◆ Aufgabenliste ◆
a. Übertragen Sie aus dem Textauszug den Abschnitt von „Zitat aus dem“ bis einschließlich „die Moral anderer?“ Zeichen für Zeichen.
b. Wie alt ist laut Textauszug die zitierte Islamlehrerin?

◆ Textauszug ◆
====
Zitat aus dem Artikel:

Eine 22-jährige Islamlehrerin, die an Wiener Schulen tätig ist, hat andere Bedenken: „Es ist ohnehin nicht gut für kleine Jungen, von so vielen Frauen umgeben zu sein. Da s schadet der moralischen Entwicklung der Buben.

Frage 1:
Warum ist die Anwesenheit von "zu vielen" Frauen moralisch schädlich für Buben? Sind Frauen in größeren Ansammlungen einfach unanständig?

Frage 2:
Wird den Kindern in der Schule tatsächlich beigebracht, das zu viele Frauen auf einem Haufen für kleine Buben moralisch schädlich sind?

Frage 3: Wer erlaubt solchen "Lehrerinen" diesen Unsinn an Schulen für Kinder zu unterrichten?

PS: wie schaffen es die beiden Redakteurinen von Biber, zu ignorieren, was diese "Lehrerin" da eigentlich sagt?
Sind die beiden Redakteurinen also auch der Meinung, Frauen seien per se - einfach weil sie Frauen sind - schädlich für die Moral anderer?

Linda?
====
[Erfasste Daten]
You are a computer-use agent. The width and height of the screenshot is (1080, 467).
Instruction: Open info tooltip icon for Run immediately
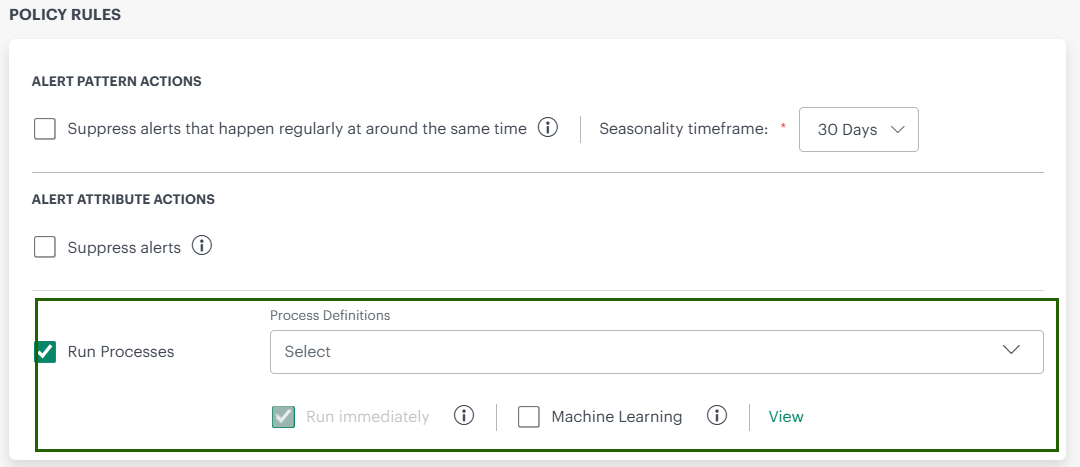(463, 416)
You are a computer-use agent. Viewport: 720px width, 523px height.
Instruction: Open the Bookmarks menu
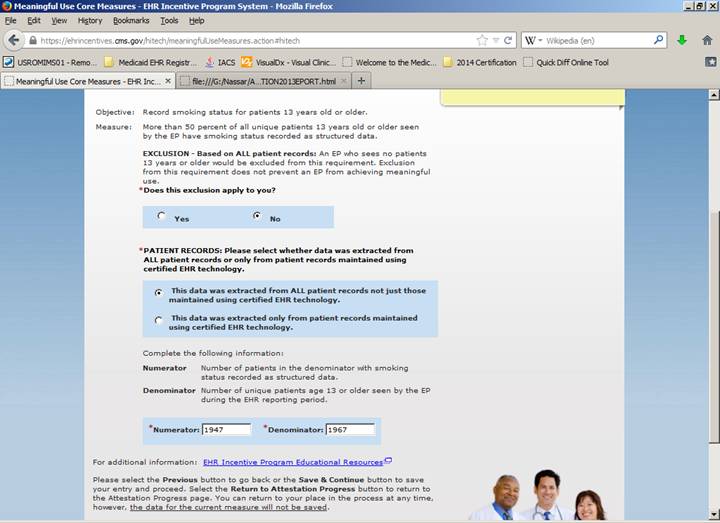(x=130, y=20)
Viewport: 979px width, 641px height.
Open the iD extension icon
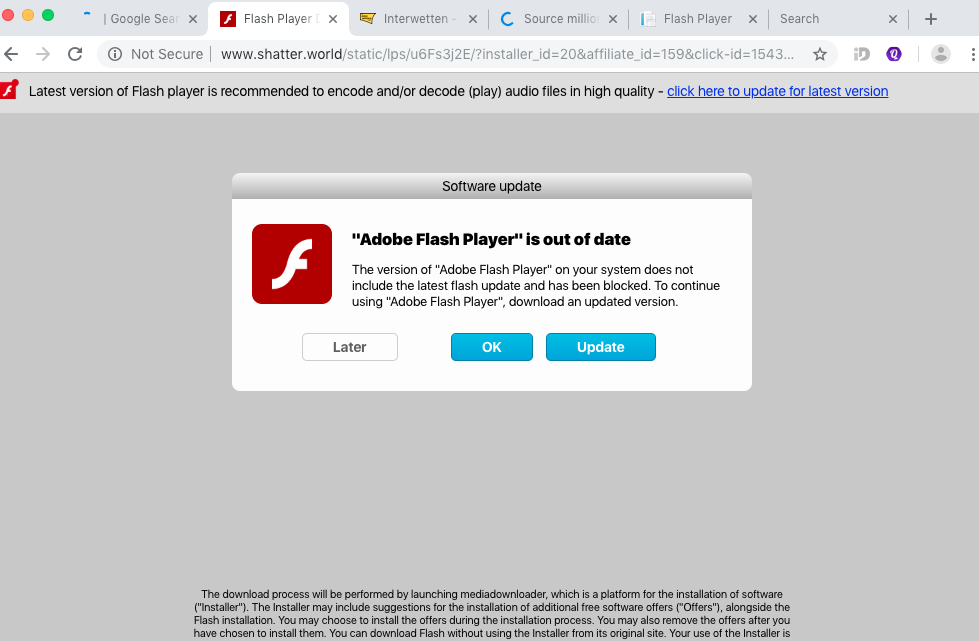pyautogui.click(x=862, y=54)
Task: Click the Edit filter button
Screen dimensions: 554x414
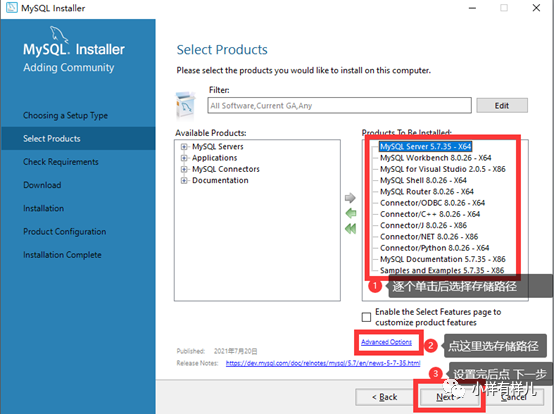Action: (x=502, y=105)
====
◆ Lösungen unten ◆
a.
Zitat aus dem Artikel:

Eine 22-jährige Islamlehrerin, die an Wiener Schulen tätig ist, hat andere Bedenken: „Es ist ohnehin nicht gut für kleine Jungen, von so vielen Frauen umgeben zu sein. Da s schadet der moralischen Entwicklung der Buben.

Frage 1:
Warum ist die Anwesenheit von "zu vielen" Frauen moralisch schädlich für Buben? Sind Frauen in größeren Ansammlungen einfach unanständig?

Frage 2:
Wird den Kindern in der Schule tatsächlich beigebracht, das zu viele Frauen auf einem Haufen für kleine Buben moralisch schädlich sind?

Frage 3: Wer erlaubt solchen "Lehrerinen" diesen Unsinn an Schulen für Kinder zu unterrichten?

PS: wie schaffen es die beiden Redakteurinen von Biber, zu ignorieren, was diese "Lehrerin" da eigentlich sagt?
Sind die beiden Redakteurinen also auch der Meinung, Frauen seien per se - einfach weil sie Frauen sind - schädlich für die Moral anderer?

b. Sie ist 22 Jahre alt.